Ibridi di stelle e buchi neri mai visti prima nell'universo primordiale

Divorano materia ma emettono anche luce. Spunta una nuova ipotesi su dei misteriosi puntini rossi che il telescopio spaziale James Webb di Nasa, Agenzia Spaziale Europea e Canadese ha identificato nell'universo primordiale.
Potrebbero nascondere, come riporta l’Ansa, degli oggetti cosmici completamente nuovi e mai visti prima. Si tratterebbe di una sorta di ibrido tra stelle e buchi neri, ovvero gigantesche sfere di gas caldo così dense da assomigliare a stelle ma alimentate da buchi neri supermassicci che divorano materia ma emettono anche luce.
Puntini rossi nell’universo primordiale
A sostenerlo è un nuovo studio appena pubblicato sulla rivista Astronomy and Astrophysics e guidato dall'Istituto Max Planck per l'astronomia di Heidelberg, in Germania. Questi nuovi oggetti cosmici potrebbero essere l'anello che manca per spiegare la formazione dei giganteschi buchi neri che vediamo oggi al centro delle galassie.
Fino a questo momento si pensava che i puntini rossi scoperti da James Webb fosseri galassie incredibilmente antiche e già molto mature nell’universo primordiale, che mettevo già in discussione molte teorie sulla loro formazione.

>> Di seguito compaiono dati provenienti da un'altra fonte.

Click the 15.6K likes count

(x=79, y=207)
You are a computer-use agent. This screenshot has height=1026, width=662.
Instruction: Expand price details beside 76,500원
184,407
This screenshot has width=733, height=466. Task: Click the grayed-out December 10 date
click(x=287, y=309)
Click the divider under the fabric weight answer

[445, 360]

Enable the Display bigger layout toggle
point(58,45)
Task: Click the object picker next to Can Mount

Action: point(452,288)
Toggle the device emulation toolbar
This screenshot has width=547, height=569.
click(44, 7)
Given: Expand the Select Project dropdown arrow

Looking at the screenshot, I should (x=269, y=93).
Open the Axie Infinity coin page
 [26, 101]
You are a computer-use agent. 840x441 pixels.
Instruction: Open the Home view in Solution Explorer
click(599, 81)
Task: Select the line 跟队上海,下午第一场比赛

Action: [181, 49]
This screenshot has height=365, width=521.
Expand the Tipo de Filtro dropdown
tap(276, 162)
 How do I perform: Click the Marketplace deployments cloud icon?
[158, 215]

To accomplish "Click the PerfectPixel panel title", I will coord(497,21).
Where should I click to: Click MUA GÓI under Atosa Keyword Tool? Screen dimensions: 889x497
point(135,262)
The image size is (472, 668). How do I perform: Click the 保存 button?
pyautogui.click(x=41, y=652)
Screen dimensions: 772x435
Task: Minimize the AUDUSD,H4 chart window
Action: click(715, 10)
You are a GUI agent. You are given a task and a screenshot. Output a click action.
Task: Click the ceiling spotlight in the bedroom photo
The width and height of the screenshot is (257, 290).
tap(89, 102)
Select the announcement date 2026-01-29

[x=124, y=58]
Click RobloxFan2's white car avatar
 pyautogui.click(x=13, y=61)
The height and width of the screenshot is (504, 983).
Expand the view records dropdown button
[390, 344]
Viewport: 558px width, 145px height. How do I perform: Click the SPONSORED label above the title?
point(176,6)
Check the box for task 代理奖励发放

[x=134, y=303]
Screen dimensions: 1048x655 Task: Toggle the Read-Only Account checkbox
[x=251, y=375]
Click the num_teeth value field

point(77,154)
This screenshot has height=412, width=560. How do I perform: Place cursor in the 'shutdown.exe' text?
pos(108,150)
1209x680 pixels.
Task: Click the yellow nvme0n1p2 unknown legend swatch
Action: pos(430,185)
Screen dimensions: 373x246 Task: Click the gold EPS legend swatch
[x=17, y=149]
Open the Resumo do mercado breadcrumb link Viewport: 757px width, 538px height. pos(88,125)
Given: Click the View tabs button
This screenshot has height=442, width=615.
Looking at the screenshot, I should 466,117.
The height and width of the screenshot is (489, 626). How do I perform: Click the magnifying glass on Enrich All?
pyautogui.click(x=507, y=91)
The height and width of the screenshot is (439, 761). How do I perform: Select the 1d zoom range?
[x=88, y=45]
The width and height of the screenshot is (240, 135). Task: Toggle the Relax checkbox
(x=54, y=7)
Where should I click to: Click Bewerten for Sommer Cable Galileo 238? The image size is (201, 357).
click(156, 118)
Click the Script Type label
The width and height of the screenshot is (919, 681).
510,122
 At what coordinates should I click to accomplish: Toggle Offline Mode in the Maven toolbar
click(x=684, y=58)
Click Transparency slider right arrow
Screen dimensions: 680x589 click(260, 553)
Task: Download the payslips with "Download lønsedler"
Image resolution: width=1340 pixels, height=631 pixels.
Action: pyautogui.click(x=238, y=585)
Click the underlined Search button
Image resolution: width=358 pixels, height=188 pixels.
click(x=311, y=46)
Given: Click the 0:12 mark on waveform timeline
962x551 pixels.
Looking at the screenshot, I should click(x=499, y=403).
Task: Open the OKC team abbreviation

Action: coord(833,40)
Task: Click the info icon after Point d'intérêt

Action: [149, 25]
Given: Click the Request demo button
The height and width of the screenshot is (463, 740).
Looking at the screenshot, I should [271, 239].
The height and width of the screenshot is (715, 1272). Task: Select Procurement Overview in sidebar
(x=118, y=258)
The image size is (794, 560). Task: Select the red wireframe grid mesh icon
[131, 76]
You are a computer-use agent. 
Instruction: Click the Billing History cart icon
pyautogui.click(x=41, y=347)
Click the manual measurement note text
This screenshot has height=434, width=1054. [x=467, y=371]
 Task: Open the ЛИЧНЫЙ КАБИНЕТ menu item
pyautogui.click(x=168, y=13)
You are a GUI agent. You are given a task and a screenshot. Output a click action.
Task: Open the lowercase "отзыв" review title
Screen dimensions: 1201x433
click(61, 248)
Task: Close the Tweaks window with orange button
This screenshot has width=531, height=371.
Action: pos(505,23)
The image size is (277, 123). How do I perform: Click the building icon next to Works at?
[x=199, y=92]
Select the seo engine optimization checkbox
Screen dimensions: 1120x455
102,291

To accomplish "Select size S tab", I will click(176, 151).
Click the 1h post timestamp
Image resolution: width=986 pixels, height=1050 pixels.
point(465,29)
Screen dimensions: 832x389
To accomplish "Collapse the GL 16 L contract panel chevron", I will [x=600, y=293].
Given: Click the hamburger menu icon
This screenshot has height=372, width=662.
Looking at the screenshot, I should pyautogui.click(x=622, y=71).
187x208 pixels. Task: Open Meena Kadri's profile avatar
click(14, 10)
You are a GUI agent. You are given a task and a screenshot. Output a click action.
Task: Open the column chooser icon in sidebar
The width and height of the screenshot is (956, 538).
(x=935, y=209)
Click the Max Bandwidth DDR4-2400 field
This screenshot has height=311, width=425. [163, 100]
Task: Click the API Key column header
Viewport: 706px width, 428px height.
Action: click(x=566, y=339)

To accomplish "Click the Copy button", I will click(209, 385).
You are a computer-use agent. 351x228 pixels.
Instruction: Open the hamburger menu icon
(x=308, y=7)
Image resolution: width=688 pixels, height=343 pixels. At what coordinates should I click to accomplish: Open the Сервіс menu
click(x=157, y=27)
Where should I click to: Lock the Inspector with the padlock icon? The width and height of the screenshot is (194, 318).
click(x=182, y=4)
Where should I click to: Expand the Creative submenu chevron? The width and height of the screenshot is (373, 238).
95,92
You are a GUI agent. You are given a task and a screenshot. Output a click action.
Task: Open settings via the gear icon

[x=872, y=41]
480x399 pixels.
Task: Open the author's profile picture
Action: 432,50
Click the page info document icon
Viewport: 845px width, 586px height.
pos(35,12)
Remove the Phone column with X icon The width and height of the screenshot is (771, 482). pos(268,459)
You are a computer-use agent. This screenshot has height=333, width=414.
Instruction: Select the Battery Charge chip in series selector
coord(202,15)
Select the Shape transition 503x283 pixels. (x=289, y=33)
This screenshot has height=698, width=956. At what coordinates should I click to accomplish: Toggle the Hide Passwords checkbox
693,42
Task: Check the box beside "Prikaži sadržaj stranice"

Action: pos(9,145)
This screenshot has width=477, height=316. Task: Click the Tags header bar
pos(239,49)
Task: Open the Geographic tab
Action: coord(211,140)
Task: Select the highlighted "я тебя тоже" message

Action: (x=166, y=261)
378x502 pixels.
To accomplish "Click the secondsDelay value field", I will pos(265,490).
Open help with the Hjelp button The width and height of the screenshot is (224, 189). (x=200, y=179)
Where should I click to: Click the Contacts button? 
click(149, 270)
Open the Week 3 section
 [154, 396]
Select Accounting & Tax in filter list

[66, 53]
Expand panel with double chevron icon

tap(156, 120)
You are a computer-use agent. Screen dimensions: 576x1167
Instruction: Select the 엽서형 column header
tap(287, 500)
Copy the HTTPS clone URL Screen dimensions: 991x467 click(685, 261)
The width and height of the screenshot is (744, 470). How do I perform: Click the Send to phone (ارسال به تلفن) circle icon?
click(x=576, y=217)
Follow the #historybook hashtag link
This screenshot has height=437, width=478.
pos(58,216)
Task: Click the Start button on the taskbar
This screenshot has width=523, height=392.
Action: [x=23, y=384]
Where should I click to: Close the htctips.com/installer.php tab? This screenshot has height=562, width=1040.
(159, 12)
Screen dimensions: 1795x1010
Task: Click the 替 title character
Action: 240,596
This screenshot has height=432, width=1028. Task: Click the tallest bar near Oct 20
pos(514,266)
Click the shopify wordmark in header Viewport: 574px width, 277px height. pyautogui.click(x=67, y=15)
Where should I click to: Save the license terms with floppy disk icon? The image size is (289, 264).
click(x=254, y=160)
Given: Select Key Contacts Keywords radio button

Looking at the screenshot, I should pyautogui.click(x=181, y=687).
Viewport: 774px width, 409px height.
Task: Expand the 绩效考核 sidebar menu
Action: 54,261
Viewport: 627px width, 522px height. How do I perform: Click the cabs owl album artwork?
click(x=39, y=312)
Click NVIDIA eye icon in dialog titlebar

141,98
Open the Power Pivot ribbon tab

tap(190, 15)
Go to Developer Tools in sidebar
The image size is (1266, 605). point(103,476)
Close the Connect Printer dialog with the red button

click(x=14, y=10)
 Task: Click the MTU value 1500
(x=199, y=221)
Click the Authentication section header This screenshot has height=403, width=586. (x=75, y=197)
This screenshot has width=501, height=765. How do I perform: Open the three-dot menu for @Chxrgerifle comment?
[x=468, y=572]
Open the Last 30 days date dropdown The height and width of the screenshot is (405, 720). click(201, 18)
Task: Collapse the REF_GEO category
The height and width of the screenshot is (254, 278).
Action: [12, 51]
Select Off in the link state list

Secondo i ricercatori guidati da Anna de Graaff, questi puntini però sono comunque troppo luminosi. Le loro stelle dovrebbero essere ammassate a una densità impossibile.
Modelli scientifici nuovi per un caso estremo
Nel luglio 2024 i ricercatori hanno individuato un oggetto particolarmente massiccio, il caso più estremo. "Le sue proprietà estreme”, spiega de Graaff, “ci hanno costretto a ricominciare da capo e ideare modelli completamente nuovi".
La luce emessa evidenzierebbe che non si tratta di un denso ammasso di stelle ma di un unico oggetto gigante, un buco nero che attira materia a una velocità tale da avvolgersi in una sfera di gas incandescente.
"Questa è la migliore idea che abbiamo e la prima che davvero si adatta a quasi tutti i dati”, conclude Joel Leja dell'Università Statale della Pennsylvania, co-autore della ricerca, “quindi ora dobbiamo svilupparla meglio".